ASSIGNMENT
If a line in the listing below includes the word "Identify", pick it out.

RECORD SET
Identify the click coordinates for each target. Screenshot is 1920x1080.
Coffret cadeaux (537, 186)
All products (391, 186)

* * *

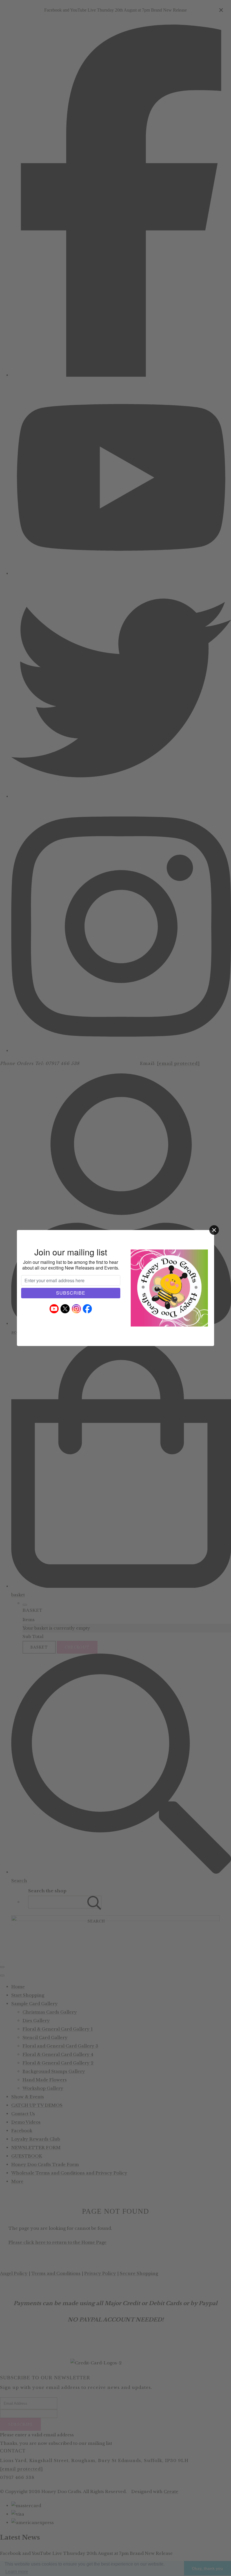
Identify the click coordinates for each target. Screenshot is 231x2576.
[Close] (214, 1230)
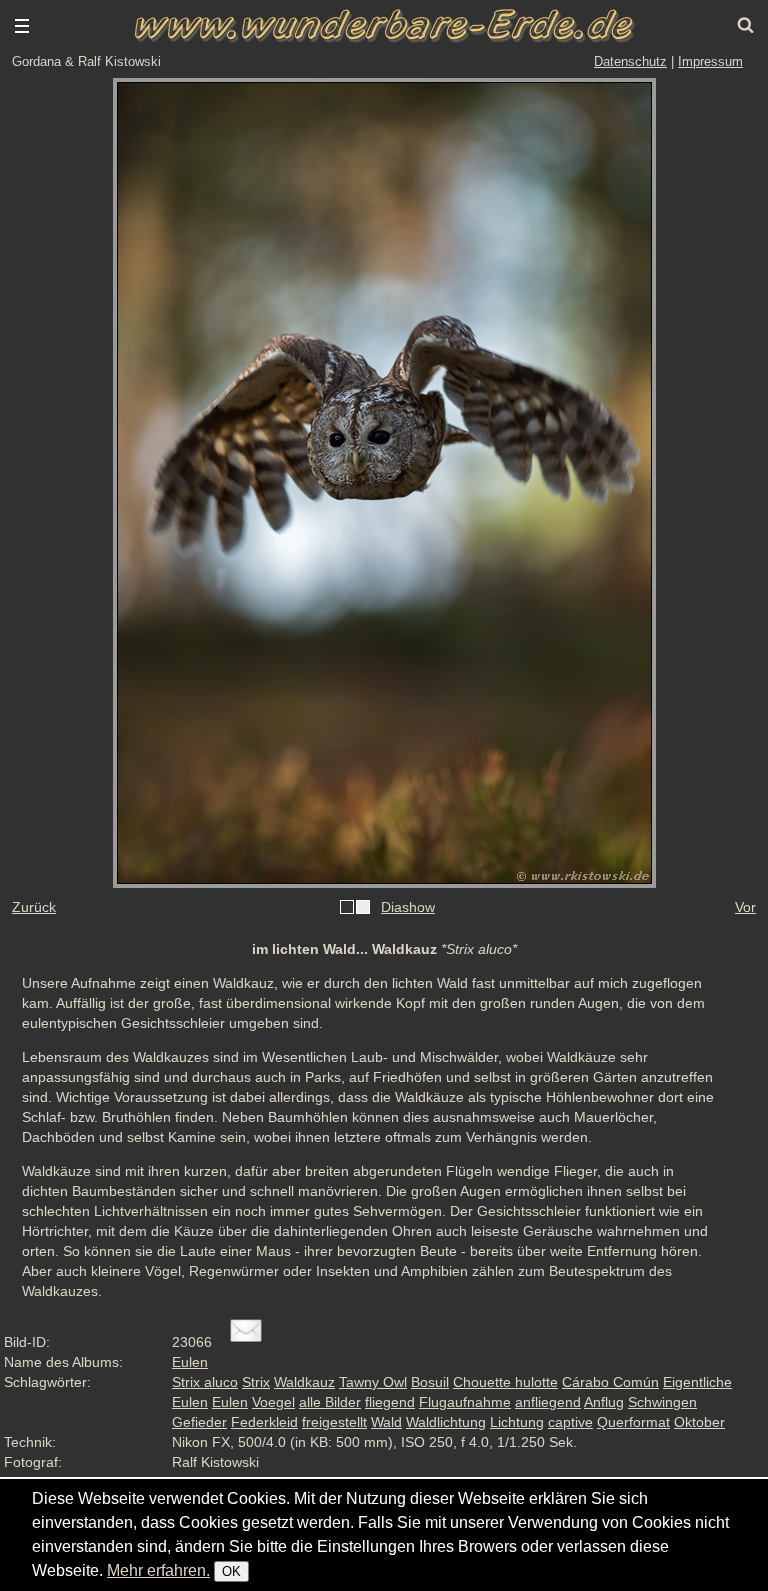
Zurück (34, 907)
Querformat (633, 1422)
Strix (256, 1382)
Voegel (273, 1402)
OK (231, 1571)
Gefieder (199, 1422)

* * *

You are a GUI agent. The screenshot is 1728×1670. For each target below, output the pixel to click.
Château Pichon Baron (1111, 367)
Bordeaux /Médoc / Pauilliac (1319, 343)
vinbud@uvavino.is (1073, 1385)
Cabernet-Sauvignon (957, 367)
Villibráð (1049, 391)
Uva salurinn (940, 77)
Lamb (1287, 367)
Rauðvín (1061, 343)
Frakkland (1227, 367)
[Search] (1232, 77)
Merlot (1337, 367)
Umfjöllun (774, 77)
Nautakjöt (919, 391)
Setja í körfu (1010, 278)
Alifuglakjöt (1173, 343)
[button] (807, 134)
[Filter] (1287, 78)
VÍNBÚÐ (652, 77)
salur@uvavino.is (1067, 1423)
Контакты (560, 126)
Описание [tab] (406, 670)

RESPONSE
Identify the click coordinates for each target. Screenshot is 1920x1080.
Identify the click coordinates for each target. Screenshot is 231x2576.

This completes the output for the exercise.